> _Task set_:
- 1) According to the article on Excess Share of Voice below, why do balanced marketing campaigns perform much better than purely short-term sales activation? Answer in one to three sentences.
- 2) In the article on Excess Share of Voice below, what annual market share growth did Binet and Field find results from an ESOV of 10% in B2B markets?

Excess Share of Voice – a key driver of increased market share
5 minute read
For more than 50 years, despite seismic shifts in media diversity and consumption, marketers have been able to rely on a rule to help determine how much money to invest in advertising to meet specific growth targets. The rule, called the “Share of Voice (SOV) Rule”, says the following:
“Brands that set their share of voice (SOV) above their share of market (SOM) tend to grow (all other factors being equal), and those that set SOV below SOM tend to shrink. The rate at which a brand grows or shrinks tends to be proportional to its ‘excess’ or ‘extra’ share of voice (ESOV), defined as the difference between SOV and SOM.”
The SOV rule is most elegantly articulated in a 1990 article in Harvard Business Review by John Phillip Jones, called “Ad Spending: Maintaining Market Share” and is backed by additional research from The Ehrenberg-Bass Institute and researchers Les Binet and Peter Field. The collective research shows that a brand tends to grow market share in proportion to the Excess Share of Voice (ESOV) achieved in the marketplace.
The SOV rule therefore provides a simple formula for working out how much your advertising budget needs to grow, in order to grow your bottom line.
Playing within the rules
While this formula is well-known in B2C marketing circles, it is little known in B2B marketing. New research from LinkedIn’s B2B Institute has shown that the SOV rule applies in B2B markets just as it does in B2C markets. Les Binet and Peter Field analysed effectiveness data from the Institute of Practitioners of Advertising databank and found an ESOV of 10% leads to market share growth of 0.7% per year. Interestingly, the SOV rule appears to have an even stronger effect in B2B than in B2C, where 10% ESOV drives 0.6% annual growth.
The clues for how to do so are hiding in plain sight in the full research report that Binet and Field prepared for the B2B Institute.
The formula for punching above your weight in B2B
Here are five key principles for building the SOV that you need to exceed your SOM – and drive business growth:
Principle 1: The SOV formula works for everyone, even small firms
If you’re a smaller business looking to grow, then the SOV rule still works in your favour. Let’s say you’re a challenger business with only 1% of the market. In that case, you are still likely to grow, even with only 2% of your category’s ad spend. And as your company gets bigger, you can invest increasingly bigger budgets into advertising to accelerate growth over time. It is worth noting that small companies with genuinely innovative products often generate strong word of mouth, accelerating additional SOV beyond their share of category ad spend, but that effect diminishes over time.
Principle 2: Balance brand and activation
Marketing spend translates into SOV most effectively when you have the right balance between long-term brand building and short-term sales activation (e.g. lead generation). The B2B Institute report shows that the optimum B2B marketing mix involves spending roughly 50% of your budget on brand and roughly 50% on activation. Balanced marketing tends to generate performance 4x better than purely short-term, sales activation strategies like lead generation.
Part of the reason that balanced marketing campaigns perform so much better, is the impact of brand campaigns, which compound over time, build on the brand memories and associations a brand creates. Activation campaigns, on the other hand, typically start from scratch with a new offer or approach each time.

> _Provided data_:
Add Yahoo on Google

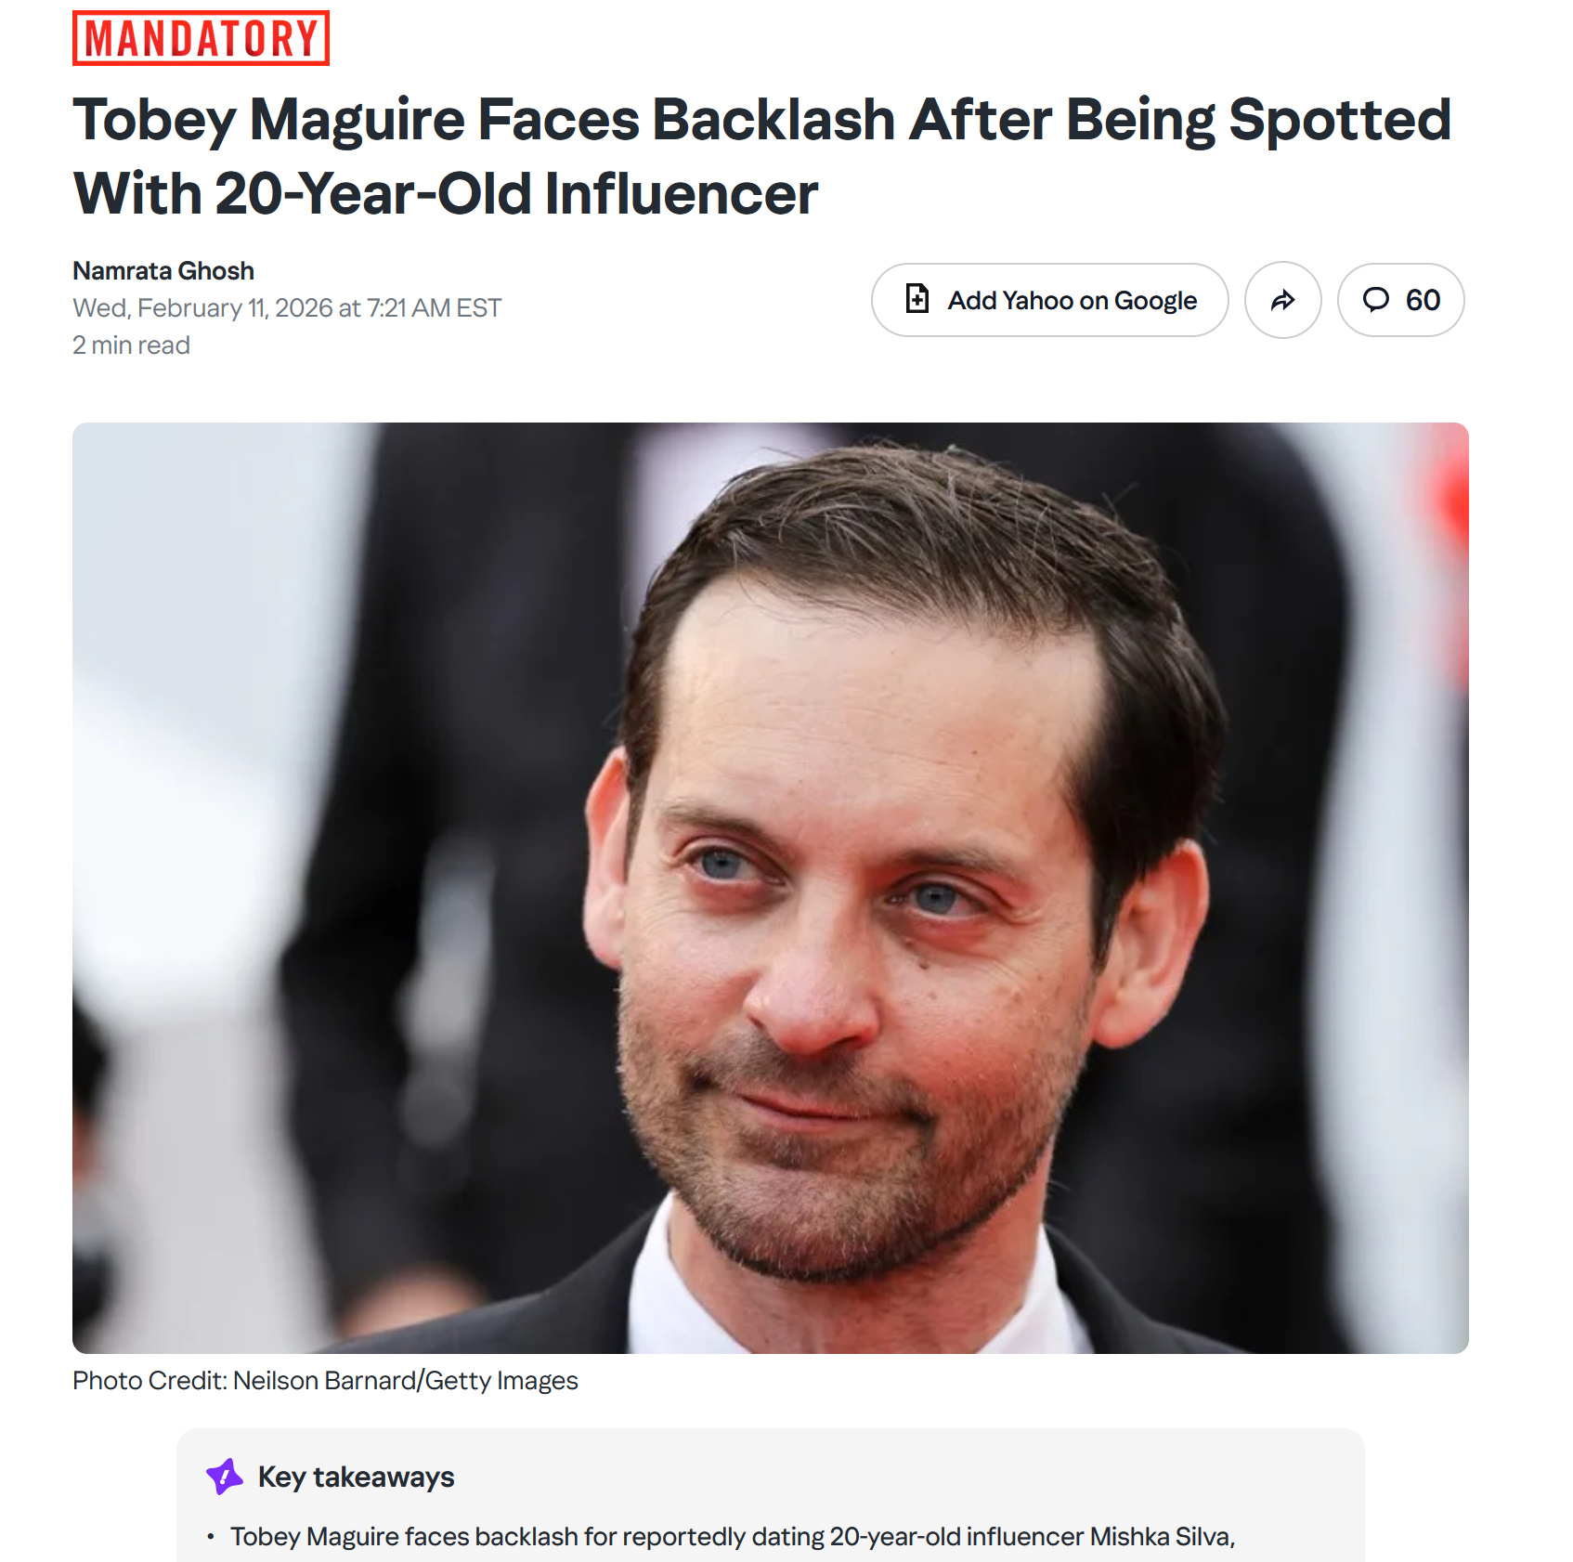(1049, 300)
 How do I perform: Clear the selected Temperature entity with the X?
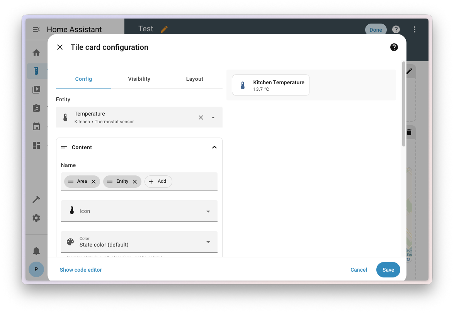[201, 117]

> _Response list_:
- 1) Balanced campaigns benefit from brand campaigns, whose impact compounds over time as they build on the brand memories and associations a brand creates. Activation campaigns, by contrast, typically start from scratch with a new offer or approach each time.

- 2) 0.7% per year.